Eyes, Ears and Teeth
Your son's doctor will perform an assessment of his eyesight. Different charts may be used, according to the child's age and ability to read letters or shapes. The doctor will also use an otoscope to shine a light into your son's ear canal and examine the health of the ear, and will perform a basic observation of the teeth to check for abnormalities and decay. Do not use the eye and tooth exams that take place in a doctor's office in place of regular visits to an optician and dentist. These specialists focus specifically on their areas of expertise and will be able to provide more detailed and in-depth examinations.

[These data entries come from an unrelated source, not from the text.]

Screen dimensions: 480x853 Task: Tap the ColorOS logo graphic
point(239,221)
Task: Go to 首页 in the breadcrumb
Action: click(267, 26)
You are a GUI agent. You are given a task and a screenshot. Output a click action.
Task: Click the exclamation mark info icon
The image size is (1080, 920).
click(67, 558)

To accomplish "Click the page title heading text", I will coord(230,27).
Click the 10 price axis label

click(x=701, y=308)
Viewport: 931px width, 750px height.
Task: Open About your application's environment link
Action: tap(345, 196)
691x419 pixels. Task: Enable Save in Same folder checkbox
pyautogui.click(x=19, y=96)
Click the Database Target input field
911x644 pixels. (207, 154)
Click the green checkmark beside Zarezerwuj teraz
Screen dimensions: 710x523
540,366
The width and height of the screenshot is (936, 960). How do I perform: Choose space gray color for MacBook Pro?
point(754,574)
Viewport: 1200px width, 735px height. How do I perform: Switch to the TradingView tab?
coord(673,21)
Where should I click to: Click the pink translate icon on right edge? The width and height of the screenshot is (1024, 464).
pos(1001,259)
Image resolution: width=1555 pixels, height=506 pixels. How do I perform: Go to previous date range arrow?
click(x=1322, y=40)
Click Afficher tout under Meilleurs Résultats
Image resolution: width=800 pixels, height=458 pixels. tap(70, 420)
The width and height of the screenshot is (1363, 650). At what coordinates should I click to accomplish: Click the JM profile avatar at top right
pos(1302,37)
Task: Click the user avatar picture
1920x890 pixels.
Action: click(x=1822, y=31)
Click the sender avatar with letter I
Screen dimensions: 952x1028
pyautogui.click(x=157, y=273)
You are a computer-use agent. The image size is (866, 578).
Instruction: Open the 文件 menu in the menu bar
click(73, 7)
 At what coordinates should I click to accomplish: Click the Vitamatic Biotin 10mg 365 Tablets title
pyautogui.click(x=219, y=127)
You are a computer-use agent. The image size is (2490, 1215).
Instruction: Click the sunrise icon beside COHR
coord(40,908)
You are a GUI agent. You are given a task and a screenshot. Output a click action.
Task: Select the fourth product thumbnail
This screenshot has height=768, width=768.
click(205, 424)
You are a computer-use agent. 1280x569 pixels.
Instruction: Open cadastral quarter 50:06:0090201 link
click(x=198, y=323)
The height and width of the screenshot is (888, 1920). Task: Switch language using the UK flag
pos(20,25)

Your son will most likely undress and put on a paper gown for the remainder of the exam. The doctor will step out of the room and return when you both indicate that you are ready. For the abdominal exam, your paediatrician will examine the abdomen with your child laying with his head elevated and hands by his sides. This examination is painless and merely consists of several touches done with the hands.
If your child is due for regular immunisation shots, his doctor will most likely perform these at the time of the examination. Different shots have different levels of pain and discomfort associated with them. Try to educate yourself about pending shots ahead of time; your paediatrician can also provide information and tips for your child while in the office.
Your son may need to provide a urine and blood sample. Technicians will draw and analyse these fluids for the presence of conditions like anaemia, kidney problems, tuberculosis, diabetes or high cholesterol. Some medical offices are equipped to take these samples on site, while others work with outside laboratories that they will refer you to for testing. These labs then send the results to your child's doctor.
Your son's doctor will ask you both questions about how the child is sleeping and other relevant inquiries that might allude to possible problems. You will also be provided with the opportunity to ask any questions of your own and to have your son address any concerns he has.